Lo peor de ser burdo es cuando uno se toma en serio, lo peor de ser pretencioso es cuando no se tiene con qué. El concierto es el ejemplo de ambas opciones y de lo que puede resultar de esa mezcla de humor ramplón y vocación de sentencia. El rumano Radu Mihaileanu vuelve a tocar temas  como el racismo, la identidad, la impostura y la dignidad, que ya había incluido en films previos como El tren de la vida y Ser digno de ser, esta vez mezclando el grotesco, el drama familiar y las apelaciones a la alta cultura.
El protagonista es Andrei Filipov (Aleksey Guskov,) quien conoció la gloria como director de orquesta y también el escarnio al ser expulsado por negarse a despedir  a sus músicos judíos durante la era Brehznev, escarnio del que no escapará ni tres décadas después (aun a 20 años de la desaparición de la URSS). Para mayor humillación, debe ganarse la vida como personal de limpieza en el Teatro Bolshoi de Moscú. Por casualidad, intercepta la invitación a un concierto en el Teatro Chatelet de Paris y elabora un plan para viajar con sus antiguos músicos haciéndose pasar por la verdadera orquesta. Lo que sigue son los enredos y situaciones embarazosas por la cuales se lleva el plan a cabo, para desembocar en un final que no por inverosímil resulta menos previsible. El plan, claro, tiene un fin reivindicativo, pero también otra intención que tiene que ver con la condición que pone Filipov: la inclusión en el concierto de la violinista francesa Anne-Marie Jacquet (Mélanie Laurent), elección que involucra un secreto familiar que será revelado con el sentimentalismo de rigor.
Mihaileanu le hace decir a sus personajes solemnes parrafadas que expresen sus definiciones sobre el arte, la política o la vida.

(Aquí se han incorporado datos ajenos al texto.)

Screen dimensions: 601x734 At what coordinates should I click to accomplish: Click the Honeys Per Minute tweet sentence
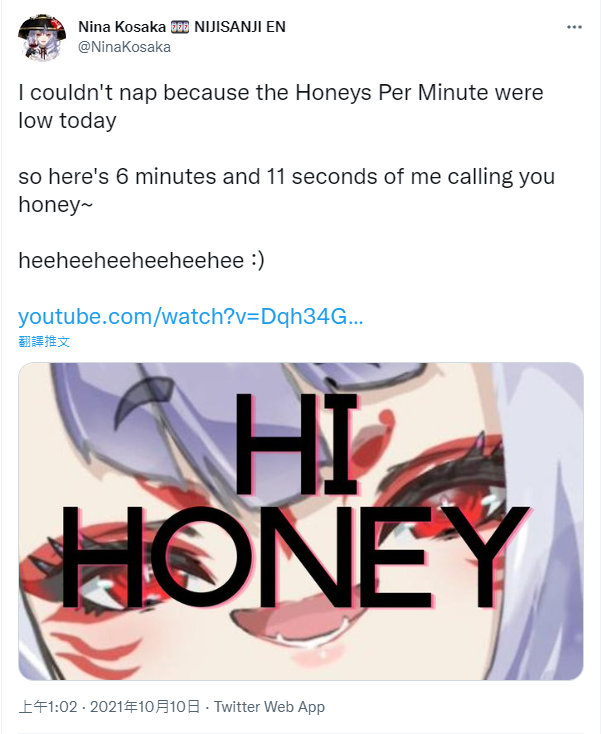(281, 106)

Pero aun si no fueran banalidades pronunciadas con tono grave es difícil tomárselas en serio en medio del trazo grueso, la comicidad básica, la sensiblería lacrimógena, un anticomunismo rancio de jardín de infantes, y la colección de estereotipos que ningún personaje se salva de portar.
Y está Tchaikovski, que tendrá su gran momento en la escena del concierto final. Escena que tendrá la doble función de servir de marco para la resolución de todos los conflictos y darle a este desfile de torpezas un prestigio que no le corresponde, de tomar prestado el carácter de obra mayor de una que sí lo es a otra que de otro modo no sería más que una comedia chata que pretende más de lo que puede dar. Un ejercicio de apropiación tramposo que ni Tchaikovski ni cualquier otro compositor, por genial que sea, pueden redimir.